The horrors of the Triangle Shirtwaist Factory fire of 1911 in the United Sates, hauntingly similar as they are to what happened in Bangladesh just mere days ago, helped to lead to the beginnings of real health and safety standards in American factories. Workers in many factories enjoyed relatively good wages and working conditions during the period of the great post-war “compromise”, thanks to the struggles of unions and the pressures that this put on employers and governments. But with the growth of globalization and the rise of the middle-class consumerist culture in which “saving” money is a near spiritual belief, as is the overwhelming fixation of corporations on delivering returns to shareholders, even the lower wages and still often substandard working conditions in factories in North America with unskilled production lines became an obvious hindrance to the corporate urge to provide both profit and “cheap” prices.
It was not possible for retail chains and brands to recreate in North America the conditions of the Triangle Factory, so they did so in factories across the Third World. Out-of-reach of even the most inadequate health and safety standards of some US states, out-of-reach of the North American union movement, and, perhaps in many respects most importantly, out-of-sight-and-mind of the North American consumer. While images of their neighbours jumping to their deaths to avoid burning alive would likely cause an outcry, the direct hope is that, if this is happening far away, to people in countries that many would be unable to find on a map, consumers by-and-large simply won’t care.

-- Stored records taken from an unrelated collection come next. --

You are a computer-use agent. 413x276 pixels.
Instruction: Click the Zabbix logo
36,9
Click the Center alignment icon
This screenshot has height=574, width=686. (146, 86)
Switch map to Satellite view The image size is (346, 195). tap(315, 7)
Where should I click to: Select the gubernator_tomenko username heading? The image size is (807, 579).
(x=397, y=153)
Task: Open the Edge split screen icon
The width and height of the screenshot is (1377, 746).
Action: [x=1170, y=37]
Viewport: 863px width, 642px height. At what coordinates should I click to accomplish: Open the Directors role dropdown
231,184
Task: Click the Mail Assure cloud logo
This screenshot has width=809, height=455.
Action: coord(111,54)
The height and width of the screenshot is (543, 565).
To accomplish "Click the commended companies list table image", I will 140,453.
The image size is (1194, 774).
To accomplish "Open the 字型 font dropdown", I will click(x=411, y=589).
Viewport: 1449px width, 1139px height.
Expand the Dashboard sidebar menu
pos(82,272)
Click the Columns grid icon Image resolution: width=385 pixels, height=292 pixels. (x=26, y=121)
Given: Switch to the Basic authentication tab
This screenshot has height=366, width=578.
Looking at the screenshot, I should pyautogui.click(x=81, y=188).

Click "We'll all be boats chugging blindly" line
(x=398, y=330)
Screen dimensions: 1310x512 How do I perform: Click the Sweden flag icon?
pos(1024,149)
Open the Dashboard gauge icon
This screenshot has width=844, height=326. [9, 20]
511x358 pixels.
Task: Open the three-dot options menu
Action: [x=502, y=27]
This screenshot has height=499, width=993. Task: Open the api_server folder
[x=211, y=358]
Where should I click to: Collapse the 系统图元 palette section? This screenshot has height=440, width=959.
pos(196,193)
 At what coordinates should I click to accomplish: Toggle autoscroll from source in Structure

Given that, in spite of widespread awareness of Wal-Mart’s appalling workplace practices and the low wages in their stores in North America, there has been no discernible shift away from Wal-Mart among consumers, there is little reason to think that the corporations are wrong.
Scott Nova, the executive director of the Workers Rights Consortium said in The Nation “Walmart’s greed and arrogance appear to be boundless…This is a company that siphons billions in subsidies from U.S. taxpayers, that has made billions in profits on the backs of Bangladeshi workers, then scoffs at the notion that it should be asked to pay one dime to protect those workers from dying in factory fires while they sew Walmart clothes.”
And Wal-Mart will continue to scoff at the notion, until they, and the entire consumer corporate sector complicit in these workplace practices are forced to do otherwise.
While encouraging consumer boycotts of the worst corporate offenders can be one aspect of this, their impact is ultimately limited. The problem is, there are almost no retail or electronic consumer chains or corporations who, in any meaningful way, differ from Wal-Mart in profiting by these practices in the Third World. Buying goods manufactured in horrific factories at Target, Best Buy or Giant Tiger instead of Wal-Mart accomplishes little.
In the end, allowing for free trade or the free flow of goods into Canada without regard for the conditions under which they are produced is the fundamental problem. We have to fight the entire notion of detaching consumption from morality, worker’s rights and social justice. We have to take action to ensure that built into our trade with all countries is a support for the rights of workers in those countries; even if this means defying international trade organizations or abrogating trade agreements.
This will, without any doubt, mean higher prices on many consumer goods and a return to a less disposable consumer culture. But the alternative is to continue to treat the lives of hundreds-of-millions of people in other countries as disposable.